Route requests through AI Queue Master for priority queuing and request tracking.

USE_AI_QUEUE=true
AI_QUEUE_URL=http://host.docker.internal:8102
AI_QUEUE_API_KEY=your_queue_api_key
AI_QUEUE_PRIORITY=NORMAL

Features

  • Tool call parsing — Automatically extracts tool calls from model output
  • Chain-of-thought stripping — Removes reasoning prefixes
  • Streaming & non-streaming — Full SSE streaming support
  • Job polling — Automatically polls for queued job completion
  • Session-based auth — Uses AI Menu System for admin authentication
  • Claude Code / OpenCode support — Compatible with AI coding assistants

Supporting AI Coding Assistants (Claude Code, OpenCode, Cursor, etc.)

AI coding assistants require specific configurations to work properly. The proxy includes special handling to ensure compatibility:

Proxy Adjustments for AI Coding Assistants

  • Tool call normalization — Automatically fixes malformed tool calls from models
  • System prompt preservation — Maintains context across code generation sessions
  • Streaming optimization — Real-time tool execution for interactive coding
  • Response format conversion — Ensures OpenAI-compatible format for tool results
  • Error handling — Graceful fallbacks when models produce unexpected output
  • Claude Code compatibility — Claude Code works best with OpenAI-compatible endpoints through the proxy, even when using non-OpenAI models

Model Requirements

Use models with strong tool-calling capabilities.

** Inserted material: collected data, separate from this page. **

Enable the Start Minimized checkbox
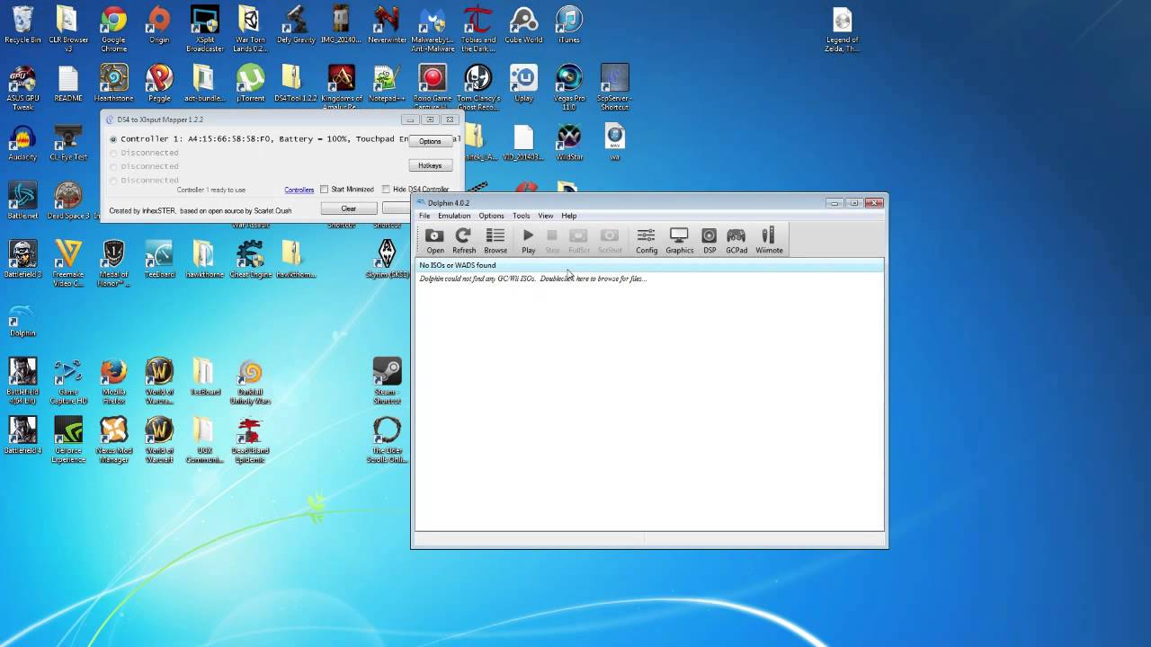The height and width of the screenshot is (647, 1151). click(x=324, y=189)
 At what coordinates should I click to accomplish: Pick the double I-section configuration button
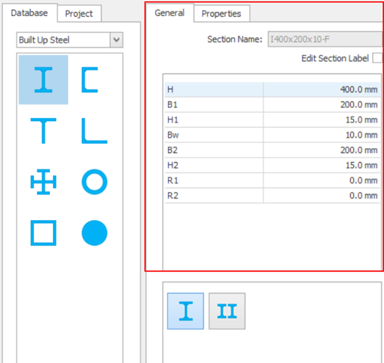click(227, 311)
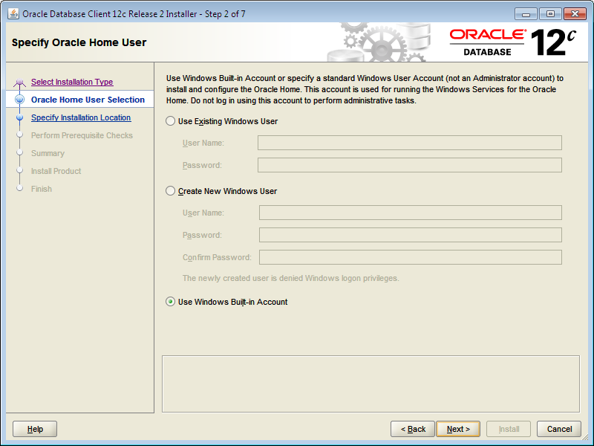Cancel the installation with Cancel button
Viewport: 594px width, 446px height.
[559, 429]
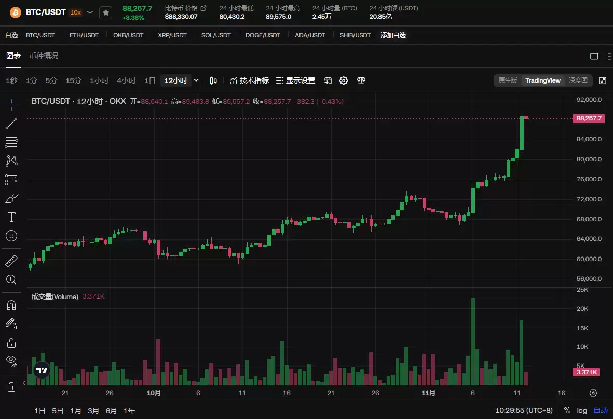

Recommended:

  • Qwen series (e.g., Qwen3-80B, Qwen3-Coder) - Excellent tool calling
  • Claude 3.5+ - Native tool support via Anthropic API
  • DeepSeek-V3 - Good tool calling performance

Endpoint Configuration

For best results with coding assistants:

  1. Use OpenAI-compatible or DeepInfra endpoint types
  2. Enable streaming for real-time tool execution
  3. Configure adequate max_tokens (8192-128000 for code generation)

Virtual Model Setup

When creating virtual models for coding assistants:

  • Set appropriate max_tokens to allow long code outputs
  • Use models that support tool calls (check provider docs)
  • For Anthropic models, ensure endpoint type is set to anthropic

Troubleshooting

Tools not executing:

  • Check model supports tool calls (not all models do)
  • Verify streaming is enabled
  • Check response format in logs

Code execution errors:

  • Verify model output is valid JSON for tool calls
  • Check custom headers if required by your setup
# View container logs
docker logs serverless-proxy

# Restart container
docker restart serverless-proxy

# Check health
curl http://localhost:8002/health

Project Structure

.
├── simple_bridge.py          # Main proxy application (FastAPI + Flask)
├── docker-compose.yml        # Docker Compose configuration
├── Dockerfile                # Container image definition
├── requirements.txt          # Python dependencies
├── templates/
│   └── admin_dashboard.html # Admin UI (static HTML)
├── .env.example              # Environment variable template
├── README.md
└── CHANGELOG.md

License

MIT License — see LICENSE.md

Acknowledgments

Based on RunPod serverless API patterns. Extended with virtual model configuration, Anthropic API compatibility, and admin UI capabilities.